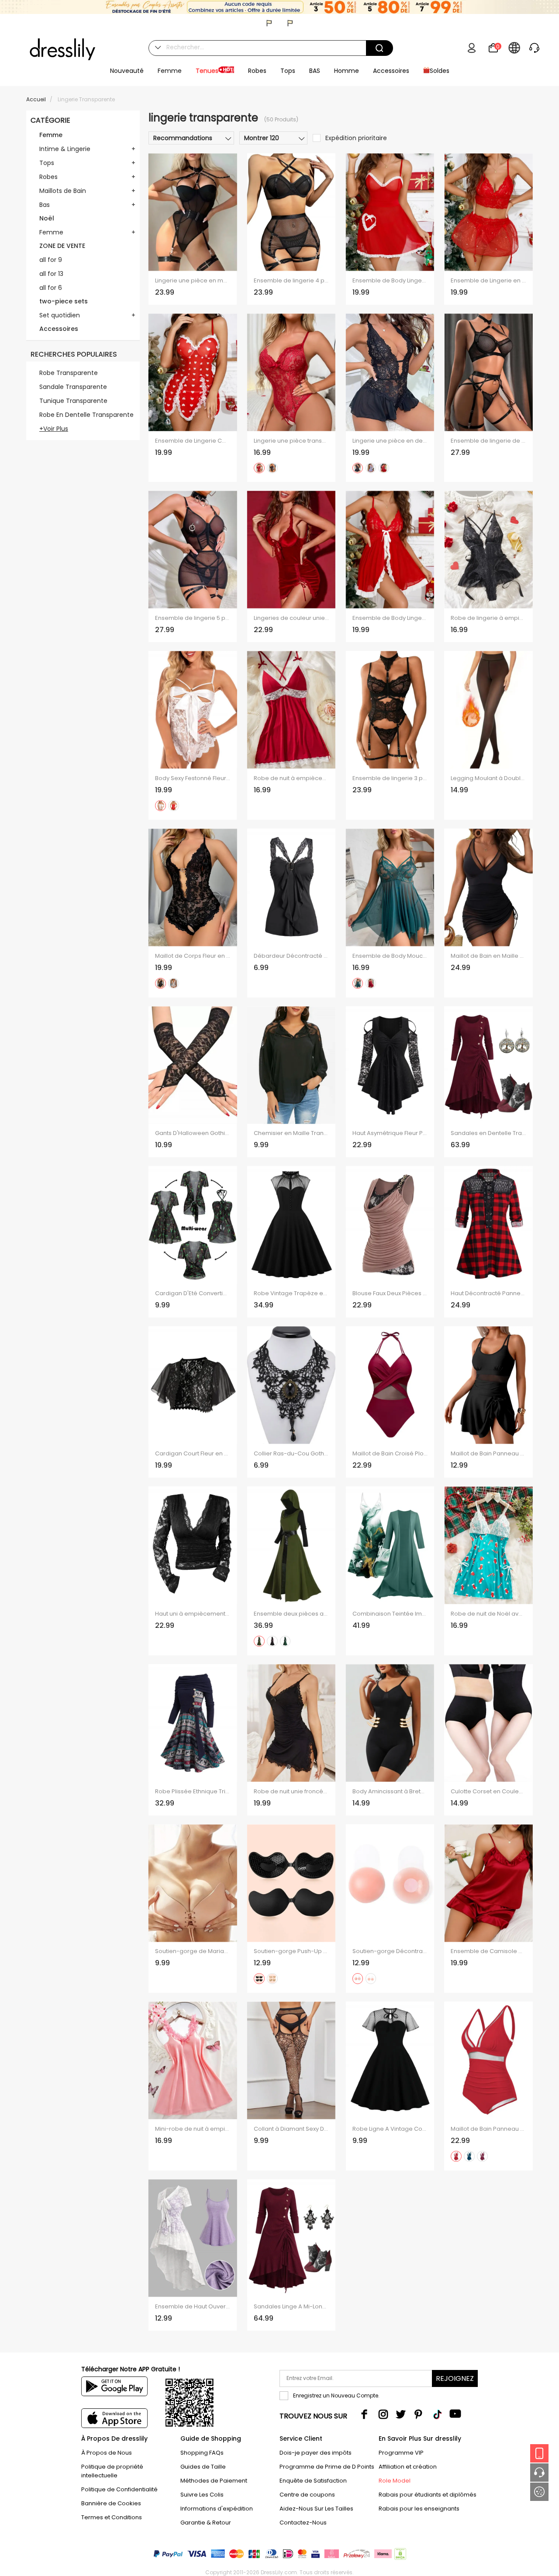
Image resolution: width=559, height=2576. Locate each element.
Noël (46, 218)
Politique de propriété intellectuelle (112, 2471)
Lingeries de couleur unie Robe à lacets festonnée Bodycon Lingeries (291, 618)
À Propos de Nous (106, 2453)
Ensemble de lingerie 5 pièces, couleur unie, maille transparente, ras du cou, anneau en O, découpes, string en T (192, 618)
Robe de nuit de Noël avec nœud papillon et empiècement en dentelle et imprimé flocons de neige (488, 1614)
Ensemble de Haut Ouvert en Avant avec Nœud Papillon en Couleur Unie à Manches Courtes (192, 2307)
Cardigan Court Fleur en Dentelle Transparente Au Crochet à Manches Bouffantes (192, 1454)
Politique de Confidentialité (119, 2489)
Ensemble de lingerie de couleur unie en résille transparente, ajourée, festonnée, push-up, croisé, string (488, 441)
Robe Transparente (68, 372)
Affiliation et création (408, 2467)
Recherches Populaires (74, 354)
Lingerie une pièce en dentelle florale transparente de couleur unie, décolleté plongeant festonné (390, 441)
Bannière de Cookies (111, 2503)
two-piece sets (63, 301)
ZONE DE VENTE (62, 245)
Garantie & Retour (205, 2522)
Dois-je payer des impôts (316, 2453)
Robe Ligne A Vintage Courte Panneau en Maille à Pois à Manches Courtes (390, 2129)
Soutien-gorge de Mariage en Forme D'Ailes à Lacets (192, 1951)
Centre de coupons (307, 2494)
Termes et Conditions (111, 2517)
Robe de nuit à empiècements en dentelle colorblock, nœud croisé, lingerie (291, 778)
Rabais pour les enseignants (419, 2508)
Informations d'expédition (216, 2508)
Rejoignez (455, 2378)
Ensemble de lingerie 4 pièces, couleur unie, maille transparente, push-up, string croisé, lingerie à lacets (291, 281)
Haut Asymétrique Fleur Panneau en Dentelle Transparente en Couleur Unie (390, 1133)
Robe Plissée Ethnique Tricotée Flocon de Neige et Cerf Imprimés (192, 1791)
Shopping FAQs (202, 2453)
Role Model (395, 2480)
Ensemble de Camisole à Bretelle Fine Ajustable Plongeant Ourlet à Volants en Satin (488, 1951)
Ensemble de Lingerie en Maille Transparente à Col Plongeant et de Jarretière (488, 281)
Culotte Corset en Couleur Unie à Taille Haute (488, 1791)
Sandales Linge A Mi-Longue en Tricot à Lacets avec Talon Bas (291, 2307)
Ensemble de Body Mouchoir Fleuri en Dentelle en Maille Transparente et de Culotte (390, 956)
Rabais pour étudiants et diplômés (427, 2494)
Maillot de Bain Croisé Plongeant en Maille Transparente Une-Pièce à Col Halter (390, 1454)
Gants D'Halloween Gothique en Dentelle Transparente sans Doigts (192, 1133)
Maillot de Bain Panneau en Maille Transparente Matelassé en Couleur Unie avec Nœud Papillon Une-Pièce (488, 1454)
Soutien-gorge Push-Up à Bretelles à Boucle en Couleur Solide (291, 1951)
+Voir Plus (53, 428)
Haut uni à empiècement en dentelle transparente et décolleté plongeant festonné (192, 1614)
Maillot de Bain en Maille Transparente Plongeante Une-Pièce (488, 956)
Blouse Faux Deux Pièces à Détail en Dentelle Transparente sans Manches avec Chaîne (390, 1293)
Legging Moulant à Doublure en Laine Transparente (488, 778)
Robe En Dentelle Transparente (86, 414)
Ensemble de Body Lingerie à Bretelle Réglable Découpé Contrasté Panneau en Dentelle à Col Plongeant (390, 618)
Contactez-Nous (303, 2522)
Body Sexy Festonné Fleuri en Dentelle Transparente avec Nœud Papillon (192, 778)
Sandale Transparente (73, 386)
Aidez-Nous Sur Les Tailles (316, 2508)
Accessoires (58, 328)
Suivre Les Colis (202, 2494)
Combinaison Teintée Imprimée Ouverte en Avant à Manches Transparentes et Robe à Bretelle (390, 1614)
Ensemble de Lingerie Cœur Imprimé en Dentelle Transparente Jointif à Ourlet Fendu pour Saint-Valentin (192, 441)
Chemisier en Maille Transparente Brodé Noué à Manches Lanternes (291, 1133)
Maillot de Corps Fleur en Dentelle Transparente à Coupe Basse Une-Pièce (192, 956)
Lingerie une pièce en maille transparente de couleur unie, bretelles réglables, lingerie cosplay (192, 281)
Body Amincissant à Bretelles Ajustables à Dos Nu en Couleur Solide (390, 1791)
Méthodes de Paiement (213, 2480)
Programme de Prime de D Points (327, 2467)
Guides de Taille (203, 2467)
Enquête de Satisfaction (313, 2480)
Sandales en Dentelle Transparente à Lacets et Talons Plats (488, 1133)
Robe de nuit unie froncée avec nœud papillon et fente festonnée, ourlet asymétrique (291, 1791)
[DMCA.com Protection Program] (399, 2556)
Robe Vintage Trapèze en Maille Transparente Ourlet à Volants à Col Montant (291, 1293)
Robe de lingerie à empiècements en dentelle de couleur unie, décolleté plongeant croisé (488, 618)
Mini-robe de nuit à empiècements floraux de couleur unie (192, 2129)
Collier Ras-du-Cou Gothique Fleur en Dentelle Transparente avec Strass (291, 1454)
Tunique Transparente (73, 400)
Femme (50, 135)
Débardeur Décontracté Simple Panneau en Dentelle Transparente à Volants (291, 956)
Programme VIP (401, 2453)
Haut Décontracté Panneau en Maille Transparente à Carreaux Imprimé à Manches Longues (488, 1293)
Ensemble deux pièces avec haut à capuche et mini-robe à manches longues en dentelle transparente (291, 1614)
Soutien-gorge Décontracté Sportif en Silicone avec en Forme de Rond (390, 1951)
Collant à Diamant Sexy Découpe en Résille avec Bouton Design (291, 2129)
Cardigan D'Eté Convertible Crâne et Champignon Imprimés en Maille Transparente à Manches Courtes (192, 1293)
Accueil (36, 99)
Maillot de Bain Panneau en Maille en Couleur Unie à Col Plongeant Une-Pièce (488, 2129)
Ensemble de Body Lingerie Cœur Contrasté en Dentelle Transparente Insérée (390, 281)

+ + +

Keep only the lines from the one containing "Tunique Transparente (73, 400)" to the end of the entries, and repeat them exactly.

→ **YOUR SOLUTION**
Tunique Transparente (73, 400)
Femme (50, 135)
Débardeur Décontracté Simple Panneau en Dentelle Transparente à Volants (291, 956)
Programme VIP (401, 2453)
Haut Décontracté Panneau en Maille Transparente à Carreaux Imprimé à Manches Longues (488, 1293)
Ensemble deux pièces avec haut à capuche et mini-robe à manches longues en dentelle transparente (291, 1614)
Soutien-gorge Décontracté Sportif en Silicone avec en Forme de Rond (390, 1951)
Collant à Diamant Sexy Découpe en Résille avec Bouton Design (291, 2129)
Cardigan D'Eté Convertible Crâne et Champignon Imprimés en Maille Transparente à Manches Courtes (192, 1293)
Accueil (36, 99)
Maillot de Bain Panneau en Maille en Couleur Unie à Col Plongeant Une-Pièce (488, 2129)
Ensemble de Body Lingerie Cœur Contrasté en Dentelle Transparente Insérée (390, 281)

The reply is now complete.